> **WHAT IS REQUIRED**: Rewrite every line from the start of the rows through the line containing "A Comprehensive Review", both included, with each click coordinate in the answers multiplied by 0.5 and rounded to a whole number, halves up. Keep the requests unchanged and leave out the pictures.

::::

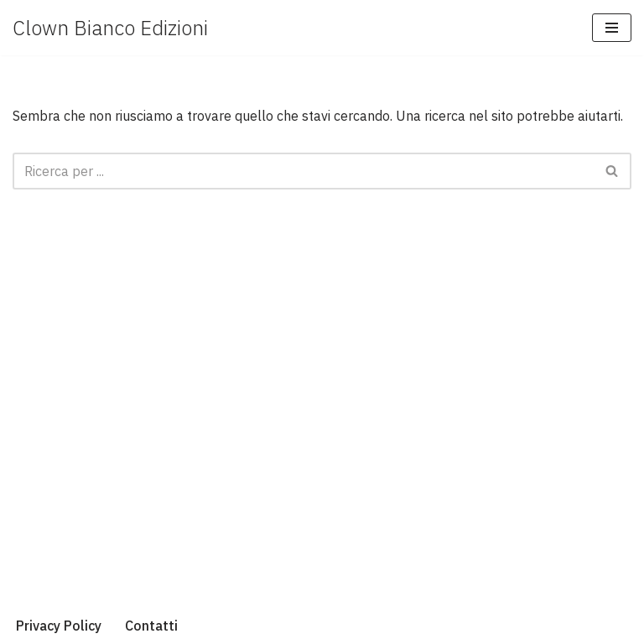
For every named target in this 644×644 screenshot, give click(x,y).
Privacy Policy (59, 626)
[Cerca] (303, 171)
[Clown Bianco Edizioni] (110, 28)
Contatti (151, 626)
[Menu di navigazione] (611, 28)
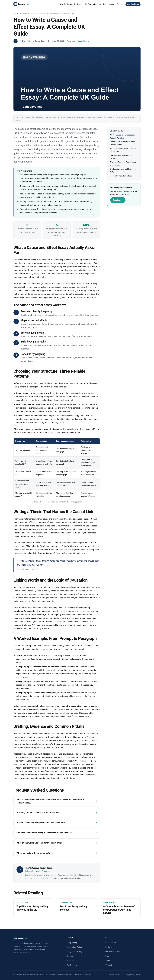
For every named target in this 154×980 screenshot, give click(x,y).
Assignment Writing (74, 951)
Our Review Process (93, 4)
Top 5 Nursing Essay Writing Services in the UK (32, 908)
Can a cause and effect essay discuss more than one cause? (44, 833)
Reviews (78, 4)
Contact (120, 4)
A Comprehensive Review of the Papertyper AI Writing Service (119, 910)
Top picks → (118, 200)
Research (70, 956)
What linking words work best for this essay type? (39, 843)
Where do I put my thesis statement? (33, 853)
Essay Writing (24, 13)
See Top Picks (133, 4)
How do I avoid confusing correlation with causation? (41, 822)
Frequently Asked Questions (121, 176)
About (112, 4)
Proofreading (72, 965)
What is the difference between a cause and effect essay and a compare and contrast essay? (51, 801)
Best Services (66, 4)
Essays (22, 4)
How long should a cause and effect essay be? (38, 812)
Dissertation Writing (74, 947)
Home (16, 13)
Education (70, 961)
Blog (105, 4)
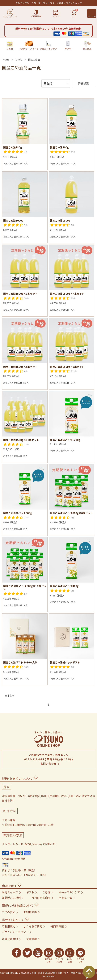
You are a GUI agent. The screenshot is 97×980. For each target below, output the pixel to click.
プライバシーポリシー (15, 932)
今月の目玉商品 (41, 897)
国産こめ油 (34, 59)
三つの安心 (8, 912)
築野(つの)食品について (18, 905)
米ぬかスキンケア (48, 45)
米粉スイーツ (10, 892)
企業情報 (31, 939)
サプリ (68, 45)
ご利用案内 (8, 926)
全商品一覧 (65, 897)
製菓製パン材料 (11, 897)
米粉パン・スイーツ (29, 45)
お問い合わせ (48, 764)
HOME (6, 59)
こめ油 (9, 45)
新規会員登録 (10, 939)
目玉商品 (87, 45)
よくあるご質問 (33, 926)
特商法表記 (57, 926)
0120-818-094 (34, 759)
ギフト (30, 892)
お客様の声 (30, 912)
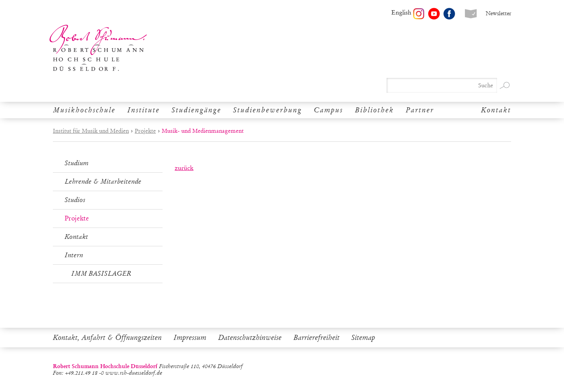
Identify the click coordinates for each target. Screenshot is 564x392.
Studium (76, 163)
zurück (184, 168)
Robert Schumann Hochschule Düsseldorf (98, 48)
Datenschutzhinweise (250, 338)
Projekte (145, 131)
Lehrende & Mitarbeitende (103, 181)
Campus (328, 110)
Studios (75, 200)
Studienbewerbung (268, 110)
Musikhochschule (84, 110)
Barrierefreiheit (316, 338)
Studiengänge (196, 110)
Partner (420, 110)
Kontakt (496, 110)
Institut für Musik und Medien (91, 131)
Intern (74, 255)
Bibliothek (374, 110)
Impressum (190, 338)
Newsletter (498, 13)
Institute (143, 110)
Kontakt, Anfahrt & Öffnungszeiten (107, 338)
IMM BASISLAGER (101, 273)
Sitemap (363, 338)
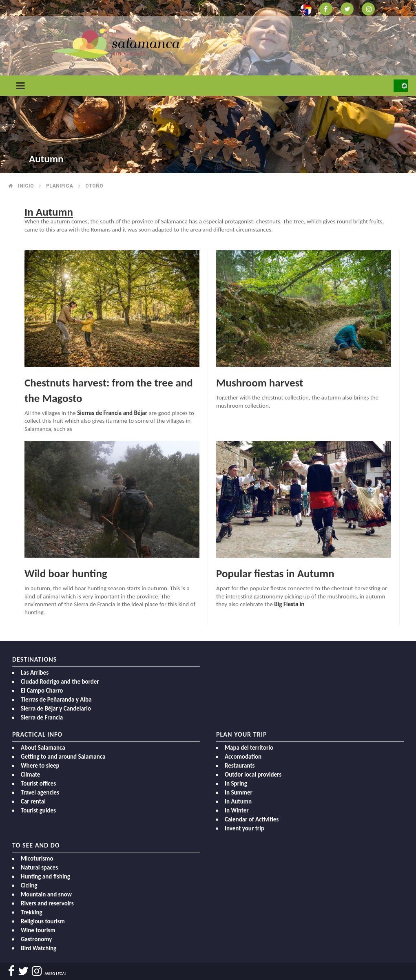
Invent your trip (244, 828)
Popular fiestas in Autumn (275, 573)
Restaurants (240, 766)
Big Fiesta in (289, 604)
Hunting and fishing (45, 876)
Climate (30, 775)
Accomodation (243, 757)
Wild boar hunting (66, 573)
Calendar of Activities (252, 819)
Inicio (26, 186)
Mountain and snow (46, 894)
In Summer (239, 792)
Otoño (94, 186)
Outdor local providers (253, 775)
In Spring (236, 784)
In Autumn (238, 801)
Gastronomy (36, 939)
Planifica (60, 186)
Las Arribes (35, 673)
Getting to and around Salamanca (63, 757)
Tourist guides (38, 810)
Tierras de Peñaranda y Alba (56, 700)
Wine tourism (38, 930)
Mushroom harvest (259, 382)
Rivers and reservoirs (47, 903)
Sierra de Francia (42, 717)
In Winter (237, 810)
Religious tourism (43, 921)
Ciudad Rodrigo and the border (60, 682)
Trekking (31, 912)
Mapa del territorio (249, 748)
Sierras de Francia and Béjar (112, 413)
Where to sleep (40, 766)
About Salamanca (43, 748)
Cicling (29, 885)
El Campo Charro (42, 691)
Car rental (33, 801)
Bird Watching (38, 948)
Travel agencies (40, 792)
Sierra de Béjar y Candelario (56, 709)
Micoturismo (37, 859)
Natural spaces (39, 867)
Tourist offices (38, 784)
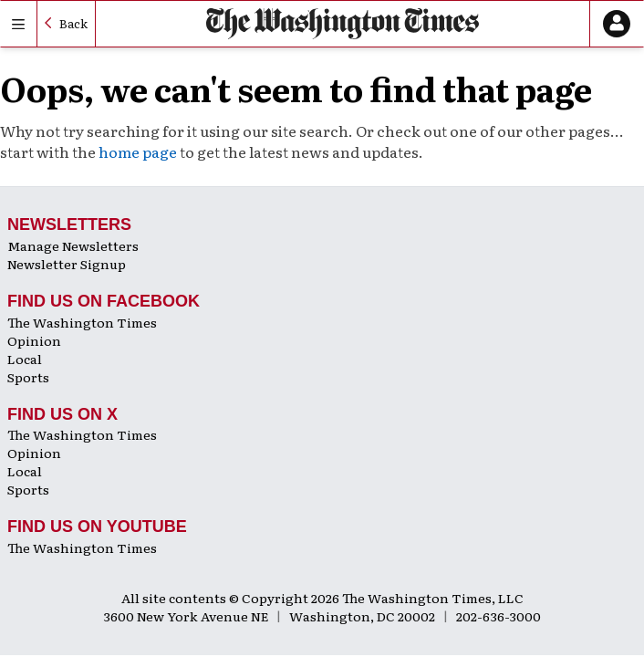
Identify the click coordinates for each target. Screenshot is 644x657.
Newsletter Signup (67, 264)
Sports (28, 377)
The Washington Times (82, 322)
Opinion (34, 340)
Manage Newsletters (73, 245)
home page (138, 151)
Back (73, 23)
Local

::::

> **RESPONSE FOR THIS EXERCISE**:
For every named target in this 644×644 screenshot, give click(x,y).
Privacy Policy (30, 313)
[Cerca] (152, 86)
[Clown Bianco Edizioni] (55, 14)
Contatti (76, 313)
[Menu di navigazione] (306, 14)
For every named target in this 154×980 screenshot, give click(x,y).
Assignment Writing (37, 476)
Our Review Process (47, 2)
Top 5 Nursing Essay Writing Services in the UK (16, 454)
Can a cause and effect essay discuss more than one cause? (22, 417)
Reviews (39, 2)
Contact (60, 2)
A Comprehensive Review of the Papertyper AI Writing Service (60, 455)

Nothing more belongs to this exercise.